MAST‐I 1995.

Study characteristics
Methods	Concealment: telephone central office Assessor blind (telephone follow‐up) Exclusions during trial: none Losses to follow‐up: none
Participants	Europe 309 participants 163 (53%) male 22% aged < 60 years, 46% aged 61–75 years 100% CT before entry Ischaemic stroke < 6 hours since stroke onset
Interventions	Factorial design of streptokinase and aspirin vs no treatment; only aspirin alone vs no aspirin included to prevent confounding influence of streptokinase Treatment: aspirin 300 mg oral (or IV/rectal) 24 hourly Control: no treatment Duration: 10 days
Outcomes	Death plus cause of death Functional outcome at 6 months (mRS < 3 = independent) Intracranial haemorrhage (symptomatic plus systematic) Extracranial haemorrhage Pulmonary embolism (symptomatic) Recurrent stroke MI
Funding source	Partly supported by Pierrel SpA, Italy and Pharmacia Therapeutics, Sweden. Pharmacia provided streptokinase and Rhône‐Poulenc Rorer and Sanofi‐Winthrop supplied aspirin. The Stroke Association supported the UK centres (unclear what this involved).

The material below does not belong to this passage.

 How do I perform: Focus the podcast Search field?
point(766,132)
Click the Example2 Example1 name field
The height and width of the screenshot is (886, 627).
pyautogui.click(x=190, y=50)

Notes	Exclusions: coma, bleeding risk Follow‐up: 6 months
Risk of bias
Bias	Authors' judgement	Support for judgement
Random sequence generation (selection bias)	Low risk	Randomisation lists were generated by computer and stratified by centre.
Allocation concealment (selection bias)	Low risk	2 × 2 factorial study design used for randomisation.

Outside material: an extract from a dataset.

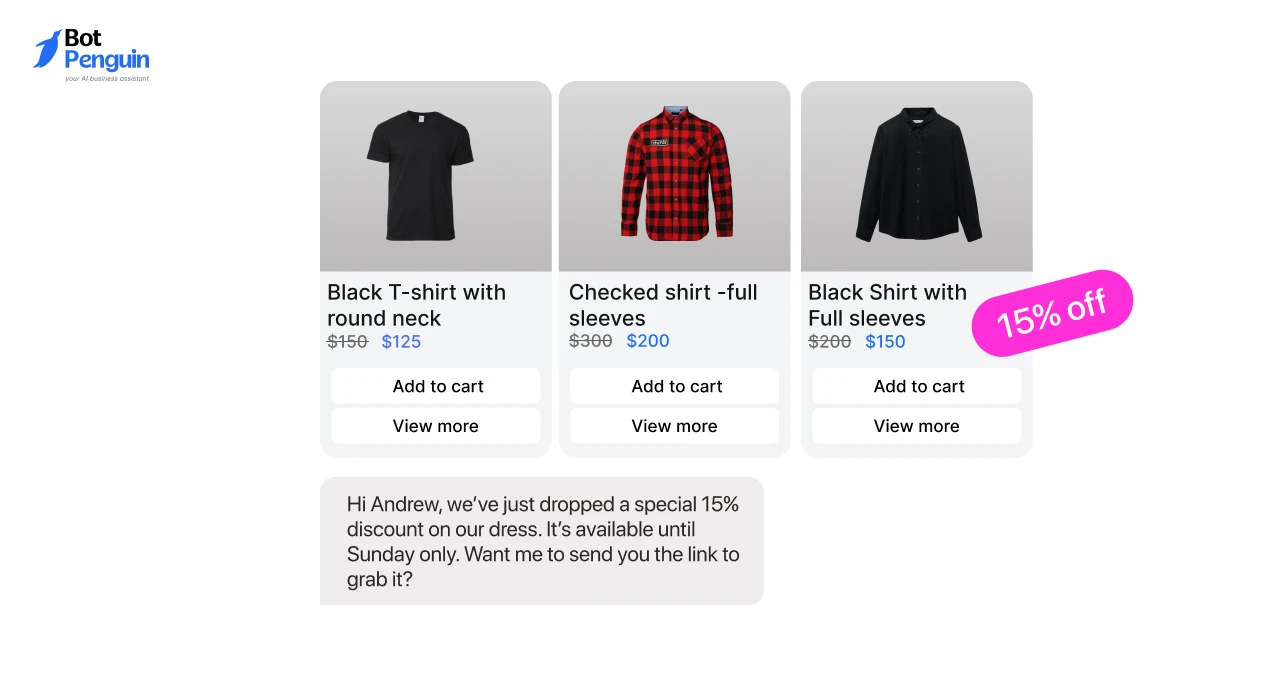This screenshot has height=686, width=1288.
Task: Add the Black T-shirt to cart
Action: tap(436, 386)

Blinding of participants and personnel (performance bias) all outcomes	Unclear risk	Unclear if participants were blinded.

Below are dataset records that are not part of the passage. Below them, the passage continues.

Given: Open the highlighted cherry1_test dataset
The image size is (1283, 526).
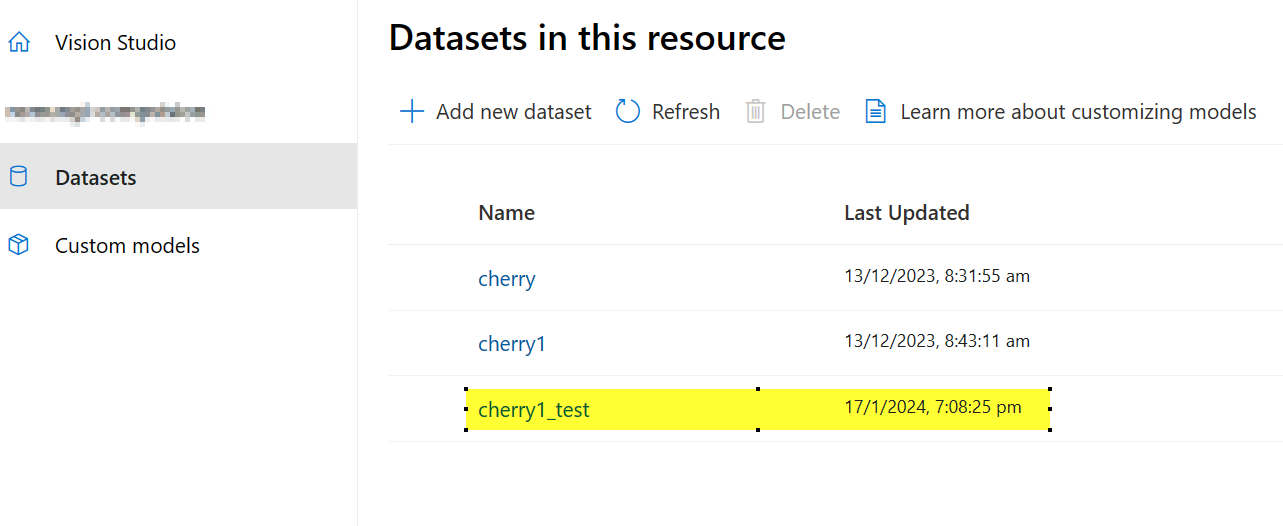Looking at the screenshot, I should click(534, 410).
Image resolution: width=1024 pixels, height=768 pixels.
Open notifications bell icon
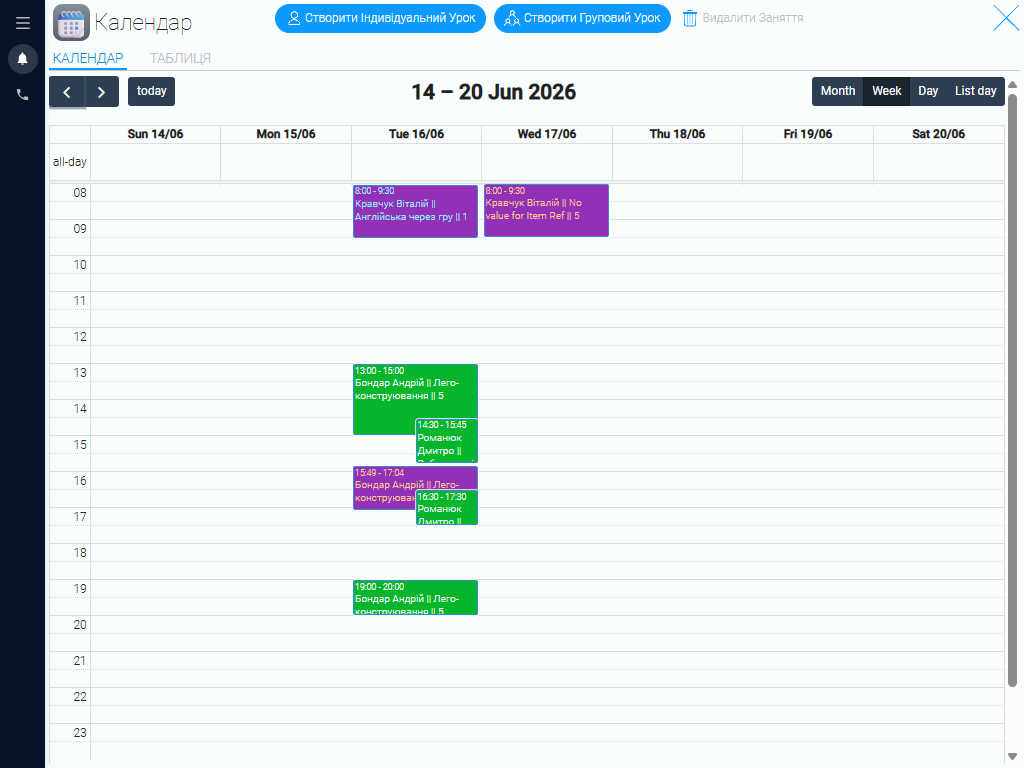22,59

Blinding of outcome assessment (detection bias) all outcomes	Low risk	No concerns regarding blinding of outcome assessment.
Incomplete outcome data (attrition bias) all outcomes	Low risk	No missing outcome data.
Selective reporting (reporting bias)	Low risk	Study protocol available.
Other bias	Low risk	No sources of other bias identified.